►Tampa police are preparing for protests and other security concerns ahead of the GOP convention scheduled for August. Police have spent $1.6 million so far on security items including 200 bicycles, 12 electric ATVs, seven Segways, 1,765 handheld radios, and various pieces of body armor.
►The Aurora shooter, James Holmes, spent months amassing weapons, ammunition, and body armor without raising suspicion by buying much of it online. Authorities say all of his purchases were legal. There are no restrictions on buying ammunition and only convicted felons are banned from buying body armor. As for explosives, authorities have not said how he acquired the materials he used in the attack on the theater Friday or the ones used to booby trap his apartment.
►Syria has acknowledged that it has both chemical and biological weapons, but said it would only use them in case of a foreign attack and never against its own citizens. “Foreign Ministry spokesman Jihad Makdissi said the stockpiles are secure, in an apparent response to widespread international concerns that they could fall into the hands of the disparate bands of rebel forces fighting the government,” the Associated Press reports.
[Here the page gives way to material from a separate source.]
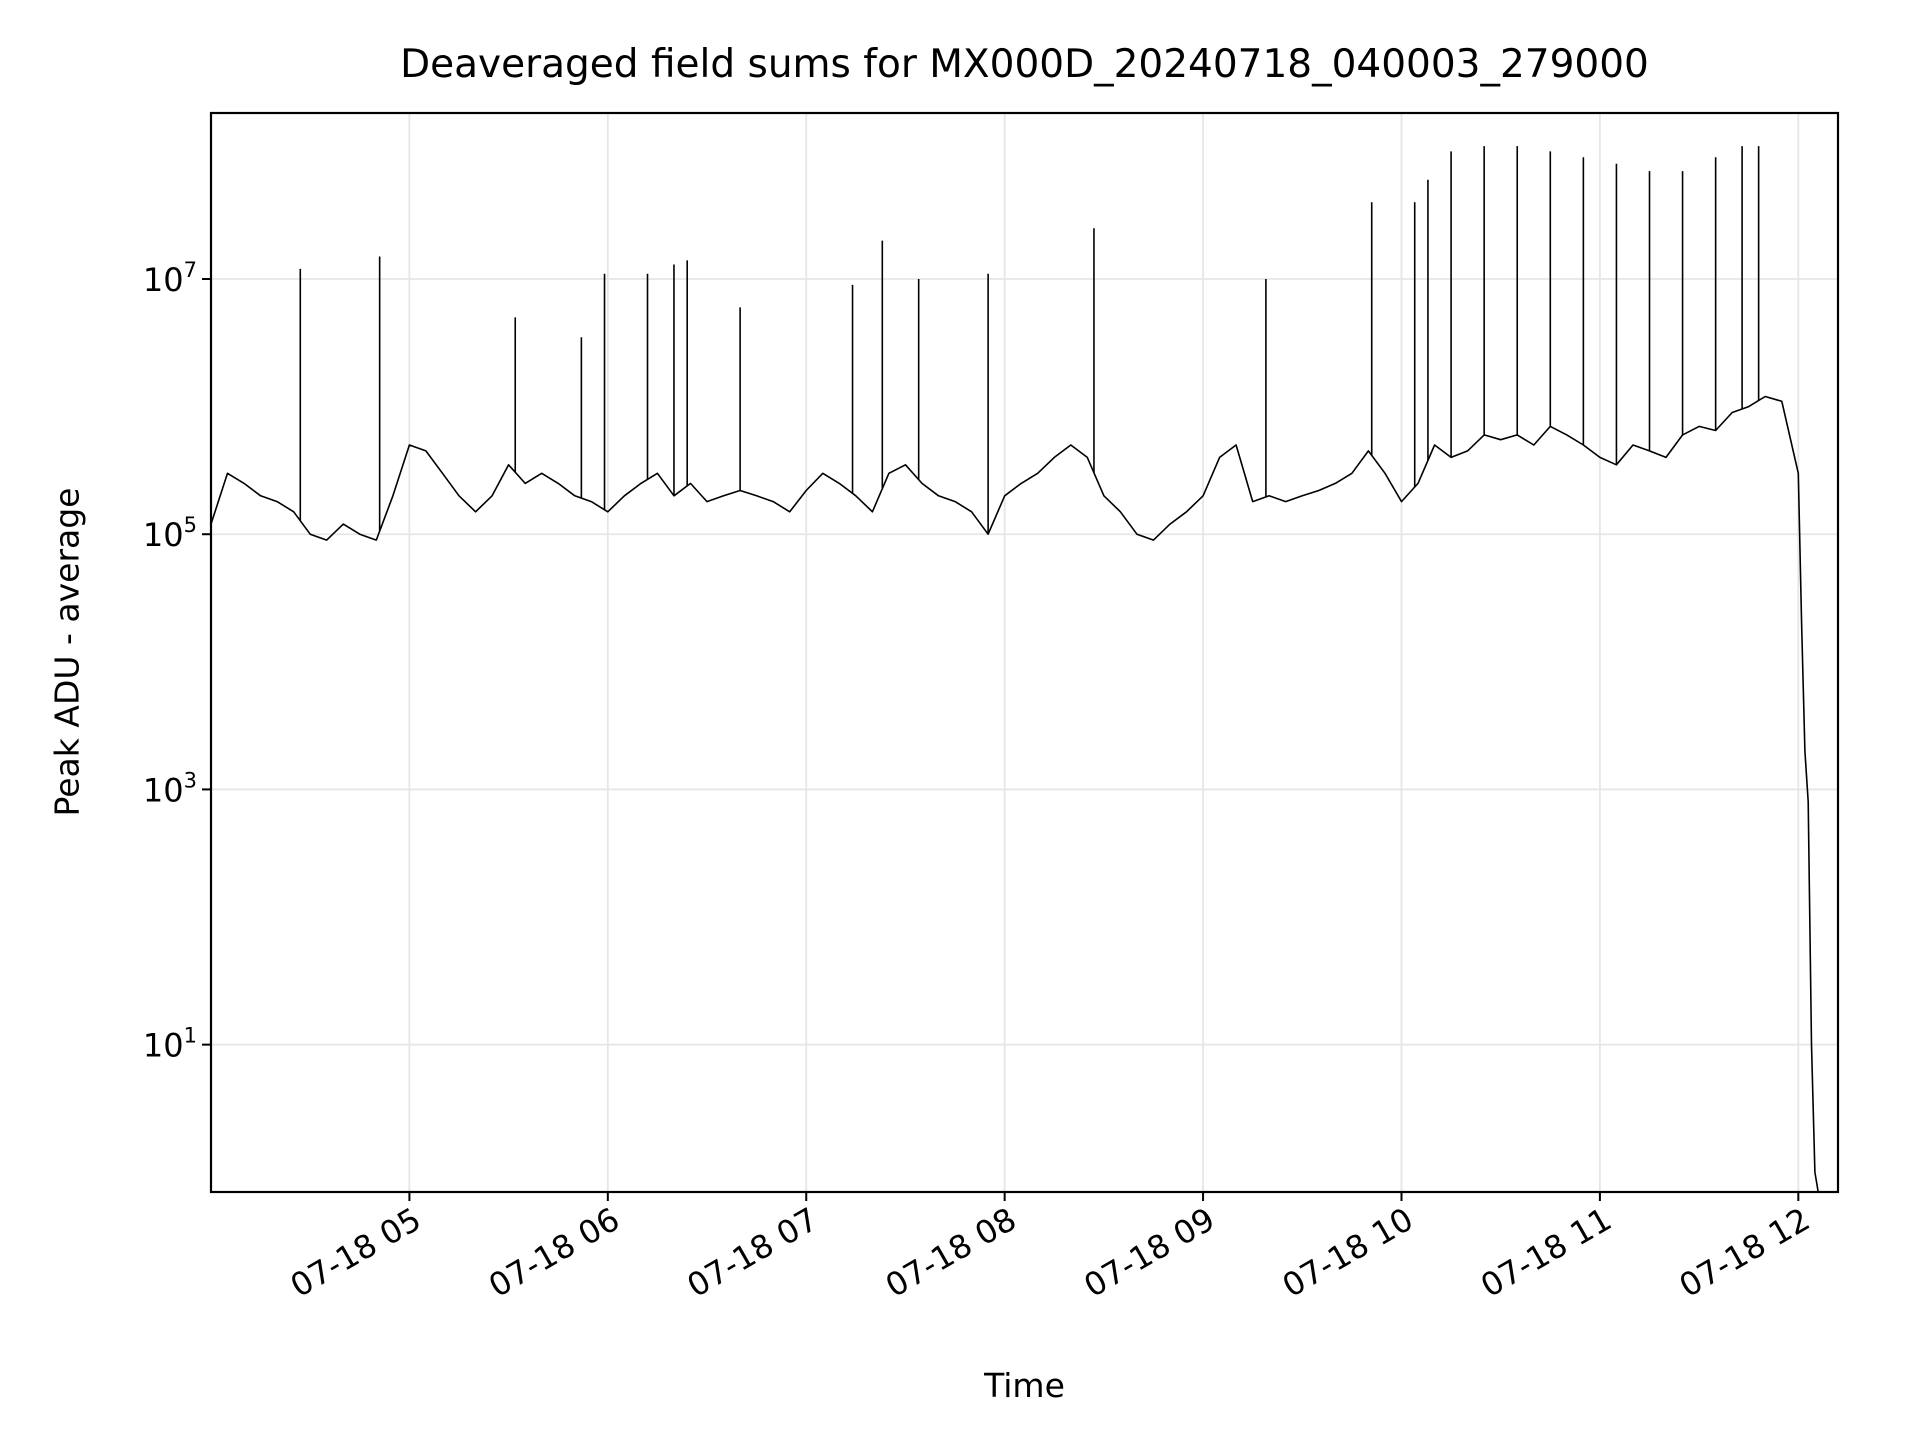 This screenshot has height=1440, width=1920. Describe the element at coordinates (554, 1252) in the screenshot. I see `x-tick-label: 07-18 06` at that location.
►In other news, a new book explains how hackers use “chained exploits” in sophisticated attacks. ♦ The U.S. has plans to send eight Raven UAVs to Kenya to help the country fight al Shabaab. ♦ And a lab is working to created a shoe sole that would help track people in high security areas. “The concept is based on research that shows each person has unique feet, and ways of walking. Sensors in the bio-soles check the pressure of feet, monitor gait, and use a microcomputer to compare the patterns to a master file for that person. If the patterns match the bio-soles go to sleep. If they don't, a wireless alarm message can go out,” Phys.org reports.